CONSEGNA
Rispondi alle seguenti domande basandoti sul brano sulla crisi alimentare globale.
1. Chi ha dichiarato, nella giornata del 16 maggio, che Washington ha preso atto della minaccia?
2. Quale quota delle esportazioni globali di olio di girasole coprono Russia e Ucraina?
3. Quanti Paesi delle regioni citate ricevono più del 30% del loro grano dalla Russia e dall'Ucraina?

ESTRATTO DEL TESTO
%%

La crisi alimentare globale legata alla guerra russo-ucraina e al contesto globale da essa perturbato non appare più un rischio, ma un fatto in via di dispiegamento. L’effetto contagio del blocco del grano ucraino, delle sanzioni al prodotto russo, della difficoltà di approvvigionamento di fertilizzanti (che vedono in Mosca un semi-monopolista nella produzione) e della sfiducia globale sta già facendo sentire i suoi effetti. Il Segretario al Tesoro americano Janet Yellen nella giornata del 16 maggio ha dichiarato che Washington ha preso atto di questa minaccia che, su queste colonne, era stata paventata fin dai primi giorni del conflitto in Ucraina.

Russia e Ucraina coprono una parte consistente delle esportazioni globali di grano (35%), orzo (25%) e olio di girasole (75%) oltre a produrre quote importanti di mais e colza, materie prime vitali per l’industria alimentare europea, prima tra le manifatture alimentari mondiali ma anche e soprattutto per la sussistenza di centinaia di milioni di persone nei Paesi in via di sviluppo. La “bomba” della fame può travolgere contesti geopolitici perturbati come Africa sub-sahariana, Medio Oriente e Maghreb, regioni in cui sono circa cinquanta Paesi, che ricevono più del 30% del loro grano dalla Russia e dall’Ucraina. Inoltre può mettere in moto rivolte, processi migratori, sfide sistemiche che insistono su aree come quella del Mediterraneo, in cui l’Italia si trova a dover affrontare i rischi di perturbazioni sempre più forti. In aree già colpite dalla desertificazione e dai cambiamenti climatici, in una fase in cui, come del resto anche in Ucraina, l’acqua e la sua disponibilità sono asset critici e in cui persistono forti disuguaglianze economiche e problematiche quali il land grabbing lo spettro della crisi alimentare arriva come grave problema economico.

%%

[Record estratti]

%%

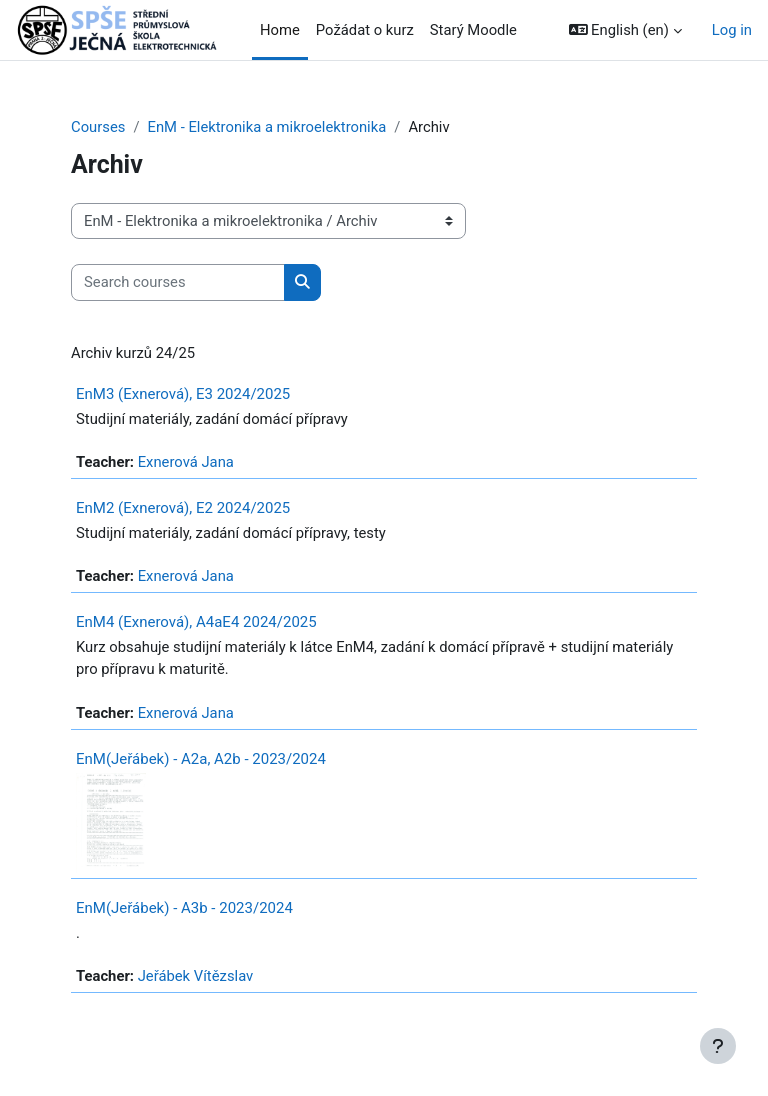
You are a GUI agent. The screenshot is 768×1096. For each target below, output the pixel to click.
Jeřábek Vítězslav (196, 976)
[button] (625, 30)
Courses (98, 127)
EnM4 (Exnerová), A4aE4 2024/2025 (196, 622)
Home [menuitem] (280, 30)
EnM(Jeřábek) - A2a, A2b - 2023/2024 (201, 759)
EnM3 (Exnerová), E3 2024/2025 (183, 394)
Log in (732, 30)
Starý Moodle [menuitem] (473, 30)
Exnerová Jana (186, 462)
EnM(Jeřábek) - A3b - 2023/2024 (184, 908)
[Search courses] (178, 282)
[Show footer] (718, 1046)
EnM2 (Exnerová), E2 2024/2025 (183, 508)
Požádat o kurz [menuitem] (365, 30)
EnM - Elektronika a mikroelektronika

%%

SOLUZIONE
1. Janet Yellen, Segretario al Tesoro americano.
2. Il 75%.
3. Circa cinquanta.